Control and stabilization problem for a class of fourth-order nonlinear Schr\"odinger equation on boundaryless compact manifold

TL;DR

This paper investigates control and stabilization of a fourth-order nonlinear Schrödinger equation on compact manifolds, extending previous results by removing assumptions and applying advanced analysis techniques across various dimensions.

Contribution

It proves stabilization results under geometric control conditions for dimensions 1 to 4 and extends these results to the 5-dimensional sphere, removing previous assumptions.

Findings

Stabilization achieved under geometric control condition (GCC).

Removal of unique continuation assumption in stabilization proofs.

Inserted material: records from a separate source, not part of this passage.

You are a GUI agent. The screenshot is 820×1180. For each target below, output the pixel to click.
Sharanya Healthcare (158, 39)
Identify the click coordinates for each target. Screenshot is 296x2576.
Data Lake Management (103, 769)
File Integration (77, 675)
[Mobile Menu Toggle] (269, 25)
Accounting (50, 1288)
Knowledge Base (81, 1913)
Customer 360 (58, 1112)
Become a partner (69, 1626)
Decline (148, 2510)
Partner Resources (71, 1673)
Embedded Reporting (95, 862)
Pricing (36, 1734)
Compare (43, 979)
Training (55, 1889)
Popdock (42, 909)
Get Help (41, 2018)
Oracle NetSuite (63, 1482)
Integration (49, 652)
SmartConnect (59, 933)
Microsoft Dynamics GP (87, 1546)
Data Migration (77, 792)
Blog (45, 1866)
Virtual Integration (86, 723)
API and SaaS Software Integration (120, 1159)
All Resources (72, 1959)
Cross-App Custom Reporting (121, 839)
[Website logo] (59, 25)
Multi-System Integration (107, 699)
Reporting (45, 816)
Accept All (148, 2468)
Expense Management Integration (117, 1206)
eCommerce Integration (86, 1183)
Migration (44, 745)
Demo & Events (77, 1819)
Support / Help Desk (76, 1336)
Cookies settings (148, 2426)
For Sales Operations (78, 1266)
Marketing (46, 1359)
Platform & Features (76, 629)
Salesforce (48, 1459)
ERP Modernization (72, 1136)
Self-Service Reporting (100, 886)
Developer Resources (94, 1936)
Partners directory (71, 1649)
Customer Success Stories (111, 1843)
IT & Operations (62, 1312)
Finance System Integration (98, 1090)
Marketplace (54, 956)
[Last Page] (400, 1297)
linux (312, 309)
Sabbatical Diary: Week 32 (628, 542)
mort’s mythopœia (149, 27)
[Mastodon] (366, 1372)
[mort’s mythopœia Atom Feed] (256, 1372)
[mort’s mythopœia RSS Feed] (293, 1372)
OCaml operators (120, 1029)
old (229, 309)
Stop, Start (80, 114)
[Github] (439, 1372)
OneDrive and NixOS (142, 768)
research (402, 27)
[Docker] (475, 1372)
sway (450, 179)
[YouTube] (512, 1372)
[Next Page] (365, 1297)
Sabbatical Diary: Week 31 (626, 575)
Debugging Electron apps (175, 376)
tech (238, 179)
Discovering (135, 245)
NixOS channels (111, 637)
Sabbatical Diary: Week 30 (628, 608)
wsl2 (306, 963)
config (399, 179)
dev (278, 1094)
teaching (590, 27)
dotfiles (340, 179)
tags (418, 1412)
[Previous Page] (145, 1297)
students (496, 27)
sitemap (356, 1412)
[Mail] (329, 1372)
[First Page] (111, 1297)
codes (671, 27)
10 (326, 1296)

Extension of control results to 5-dimensional sphere.

Abstract

In this paper, we study the control and stabilization problem for a class of fourth-order Schr\"odinger equation on compact manifold without boundary with dimensions $d\in[1,5]$: \begin{align*} i\partial_tu+(\Delta_g^2-\beta\Delta_g)u=|u|^{2k}u, \end{align*} where $k\in\Bbb N$. For $1\leq d\leq4$ and $k\geq1$, we combine the method proposed by Loyola and semiclassical analysis to prove the stabilization result only under the geometric control condition (GCC), which removes the unique continuation assumption in Capistrano-Filho-Pampu [Math. Z. (2022)]. For $d=5$, we focus on a special case, i.e. $\Bbb S^5$. Establishing the propagation of singularity in Bourgain space, we prove the similar control and stabilization result in energy space as lower dimensions, which generalizes the result of Laurent [SIAM J. Math. Anal. (2009)].